Foto: IMDB/'Leave the world behind (2020)'
08 de março de 2025 às 07:00 Maria Olívia Sebastião

O Vítor apareceu-me em casa com um autocolante para colar na traseira do carro. "O que é isso?", perguntei-lhe. Mostrou-me. Todo em letras estilizadas, dizia assim, em inglês: "I bought this before we knew Elon was crazy". "Desculpa, querido, não estou a perceber." Eu estava a perceber. Perfeitamente. Só não estava a gostar daquilo que estava a perceber. E ele continuava a mostrar-me o autocolante, muito sorridente, dir-se-ia orgulhoso de si mesmo, olhava para as letras e olhava para mim, e apontava para elas. Por fim, disse "assim, resolvemos o assunto". Mantive-me em silêncio, sem expressão facial, como se olhasse através daquela encenação palerma. "Não é genial?", perguntou por fim. Não, querido. É terrível.

Para que fique bem claro: nós não comprámos carro algum a qualquer indivíduo chamado Elon. Nem nenhum outro tipo de veículo, já agora. Não compraria a Elon Musk um triciclo, se ele os vendesse. Que digo eu, não seria capaz de comprar, sequer, uma torradeira, se esta tivesse colada uma etiqueta a dizer "tesla". Há coisas de que não abdico e outras com que não compactuo. E eu não abdico dos meus princípios, pelo que não posso compactuar com os de Musk.

Elon Musk
Elon Musk Foto: GettyImages

Acredito que adquirir o que quer que seja a uma corporação, hoje em dia omnipresente, como a de Elon Musk é uma forma de aceitar tudo aquilo que a sua figura representa. E, a meu ver, segundo aquilo que entendo do mundo e o que me foi ensinado sob o desígnio das boas práticas e bons princípios, o que Musk representa não é bom. É o contrário de bom. Da obscenidade da riqueza acumulada até ao poder político comprado e enfiado na algibeira graças à opulência da sua riqueza, o dono dessa marca de carros feitos à medida do pequeno-burguês iludido não merece de mim mais do que a consciência - porque inevitável - da sua existência. Tudo o resto vai contra os meus princípios.

O meu marido, claro, não pensa assim. O debate já vem de longe. Cá em casa, temos dois carros, o meu e o dele. O meu é um utilitário desenhado à medida da cidade, com baixo consumo e dimensões reduzidas. Ótimo para estacionar, tem a vantagem de não ser um automóvel de exibir. Assim, os meus cuidados com a viatura resumem-se a garantir que possui os mínimos que lhe permitam locomover-se, não apenas dentro da legalidade, que é o obrigatório, mas ainda com razoável conforto.

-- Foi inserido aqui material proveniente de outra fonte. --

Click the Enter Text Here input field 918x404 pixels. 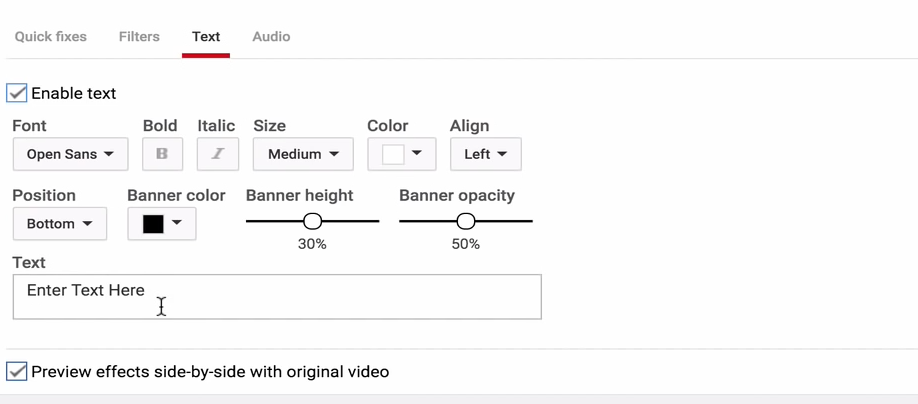[x=277, y=297]
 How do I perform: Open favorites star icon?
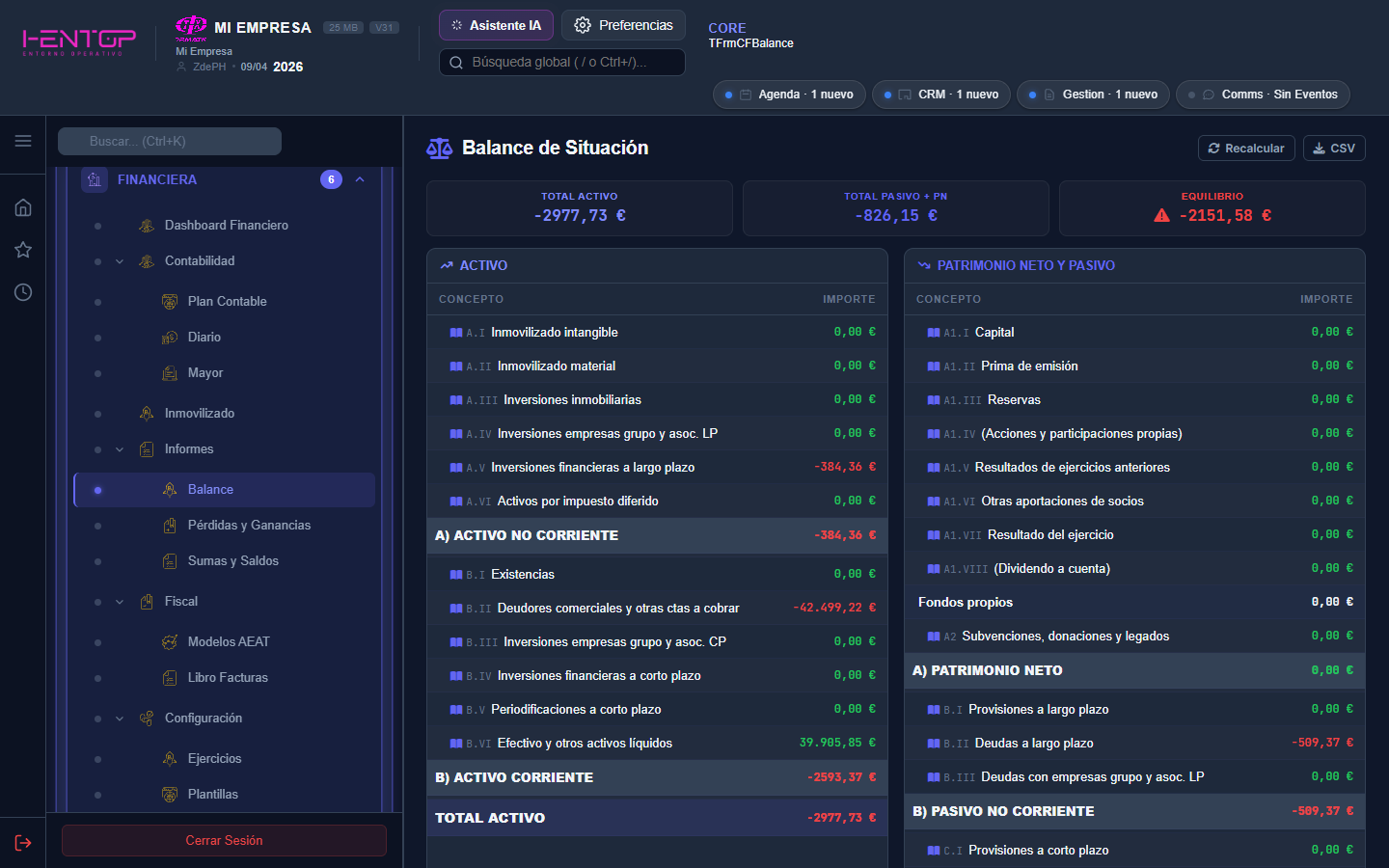(23, 250)
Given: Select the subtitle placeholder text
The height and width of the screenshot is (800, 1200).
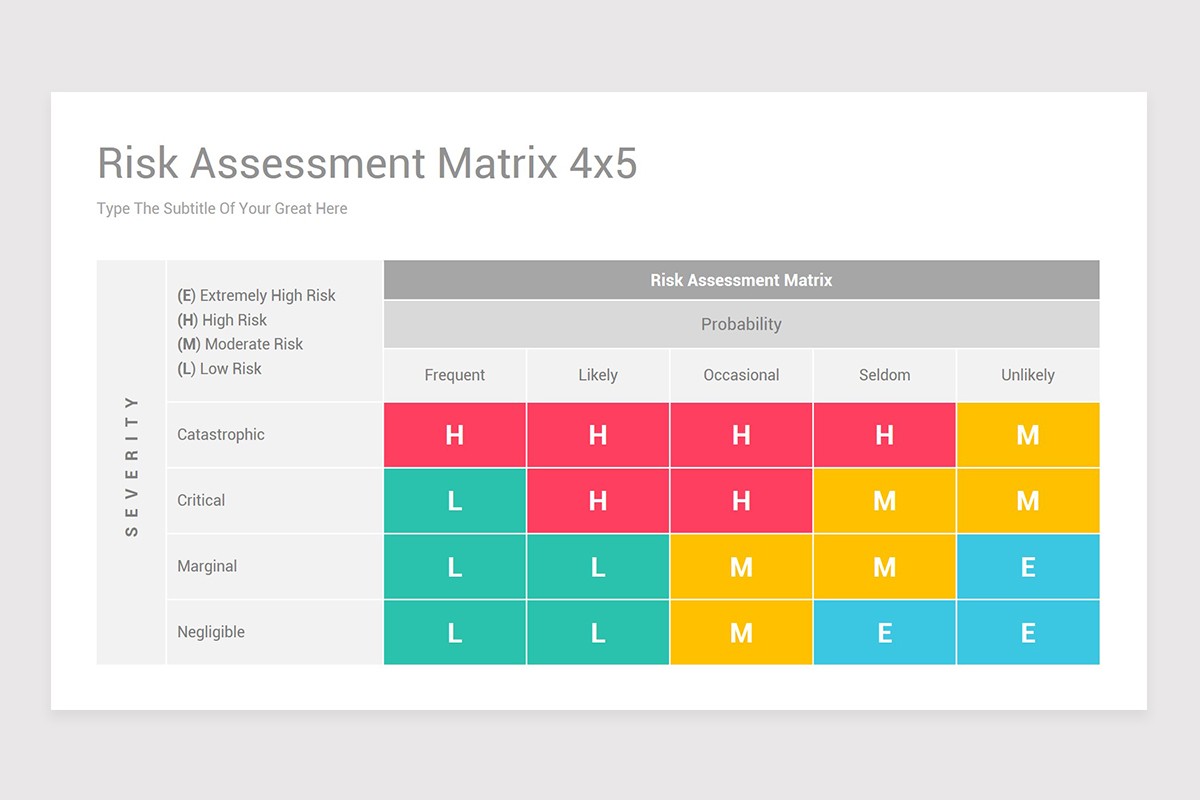Looking at the screenshot, I should point(221,208).
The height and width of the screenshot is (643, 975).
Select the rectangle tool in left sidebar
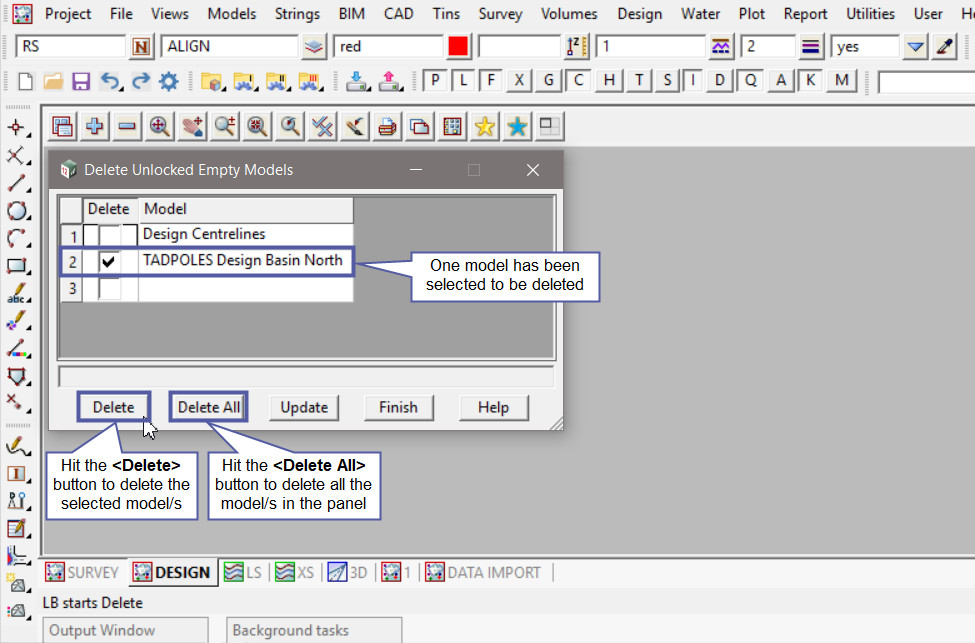click(x=17, y=267)

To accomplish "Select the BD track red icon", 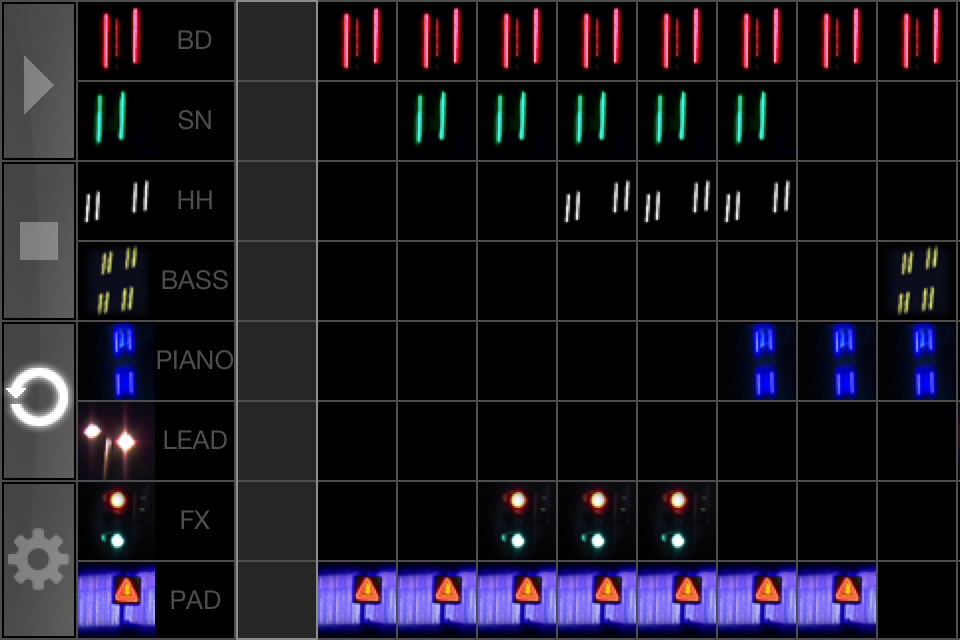I will tap(119, 40).
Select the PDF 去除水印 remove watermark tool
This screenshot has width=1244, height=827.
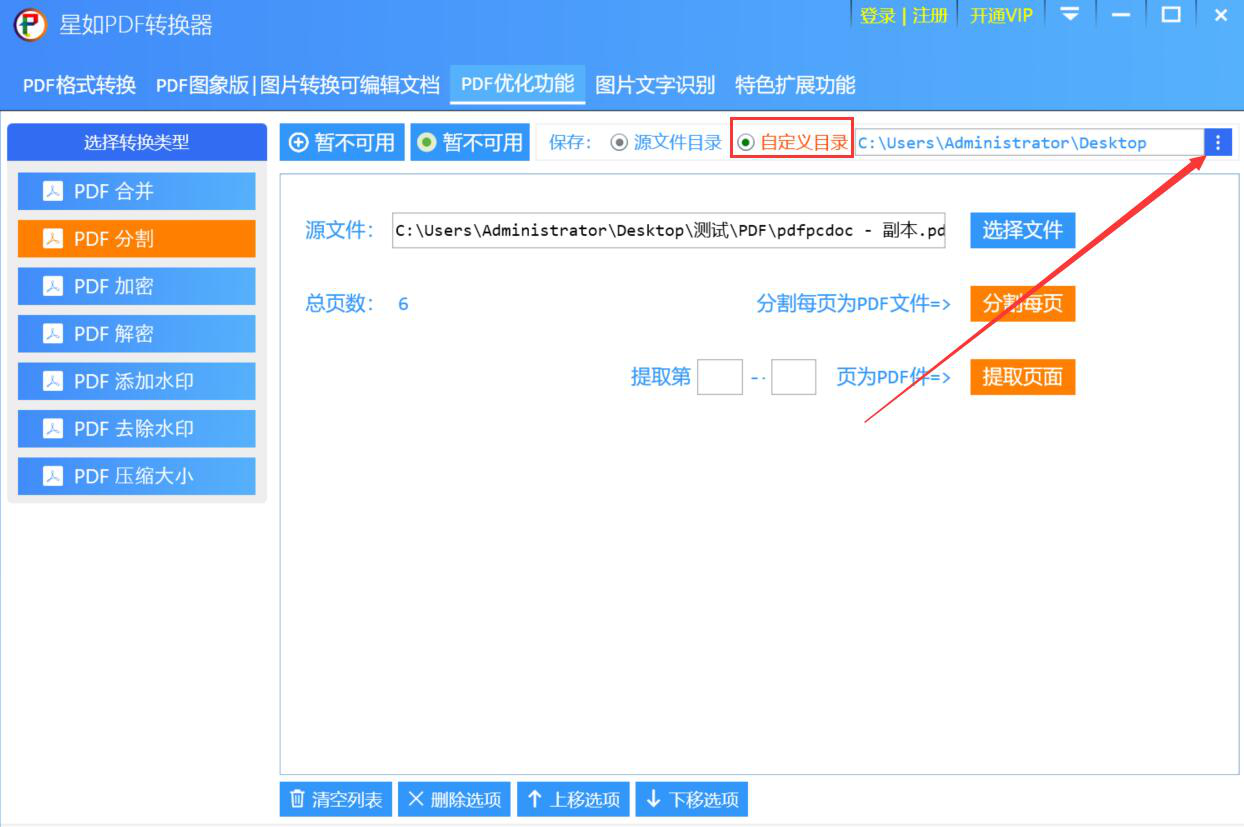pyautogui.click(x=135, y=428)
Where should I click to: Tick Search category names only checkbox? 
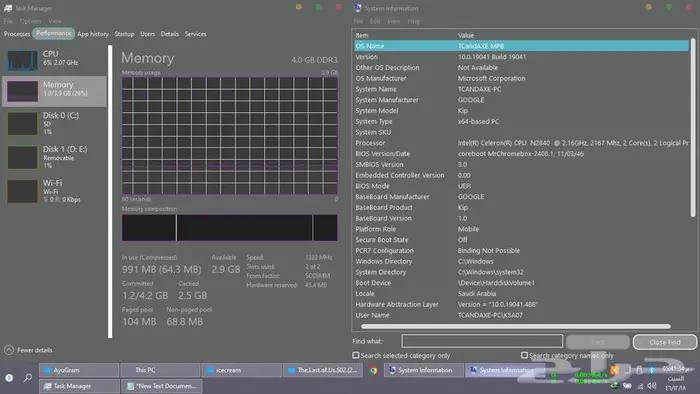524,355
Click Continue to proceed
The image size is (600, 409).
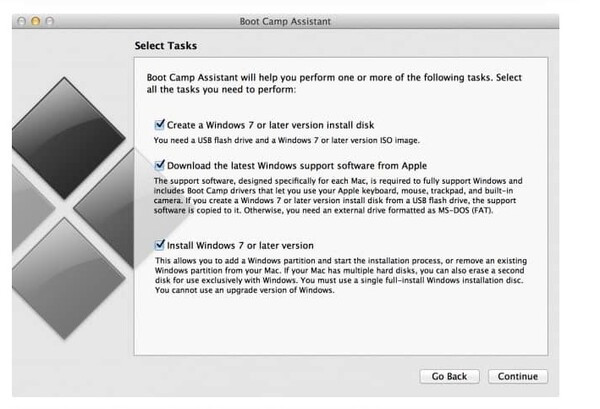pos(518,376)
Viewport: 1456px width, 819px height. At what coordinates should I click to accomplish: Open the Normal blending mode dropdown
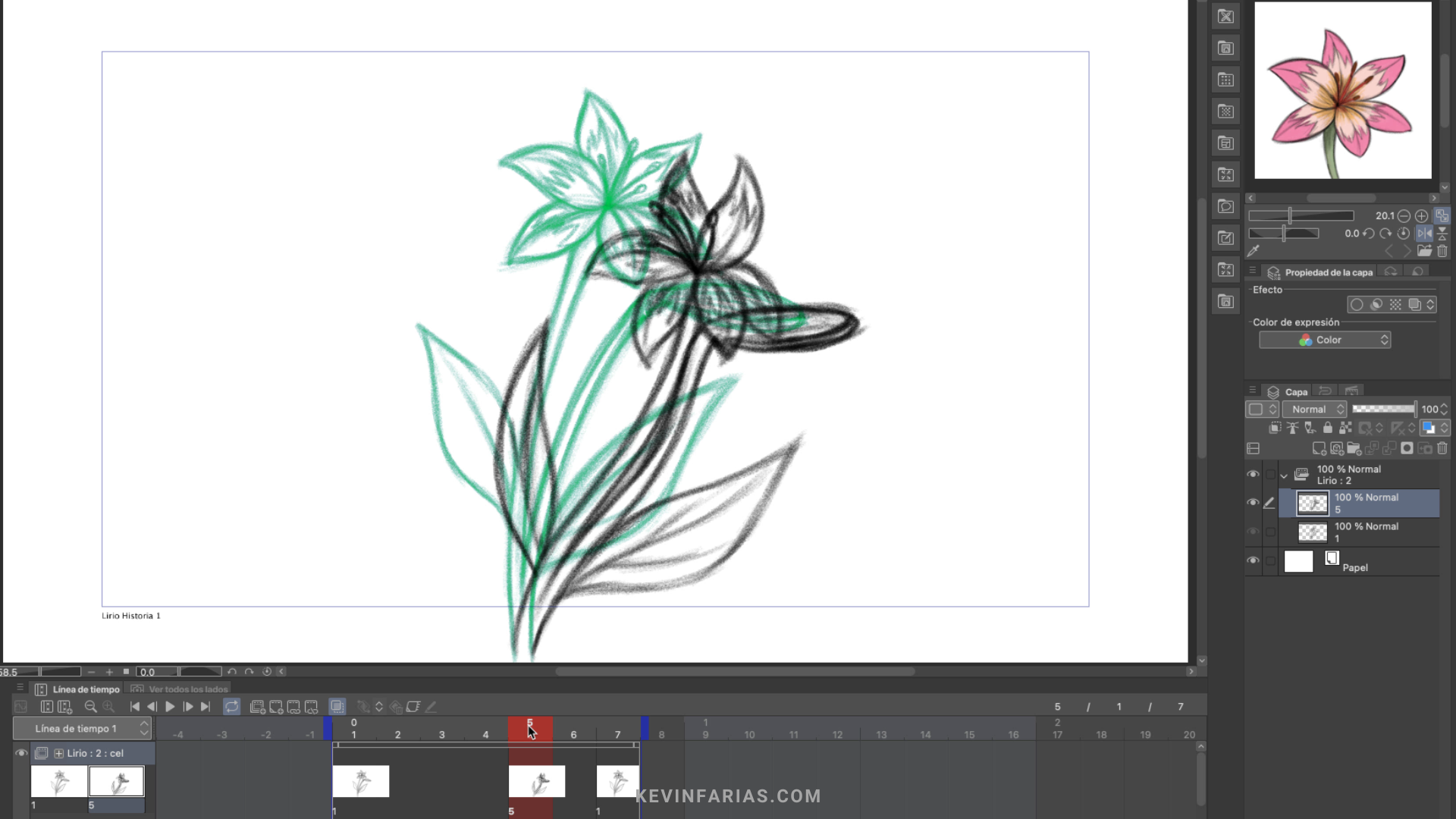[x=1313, y=410]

A pressão dos pneus é verificada com regularidade, as mudanças do óleo são escrupulosamente cumpridas segundo a indicação ainda anotada por escrito e pendurada no manípulo à esquerda do volante. Os tapetes são sacudidos e os assentos aspirados, a carroçaria é lavada numa lavagem automática ali ao pé das Olaias, que é das poucas que ainda são automáticas - tudo o resto agora é de meter moedinhas de plástico e faça você mesma, bem-vinda ao mundo Ikea que é a idade contemporânea, um tempo em que pagamos para podermos dispensar a funcionalidade de alguém fazer por nós aquilo que não gostamos de fazer.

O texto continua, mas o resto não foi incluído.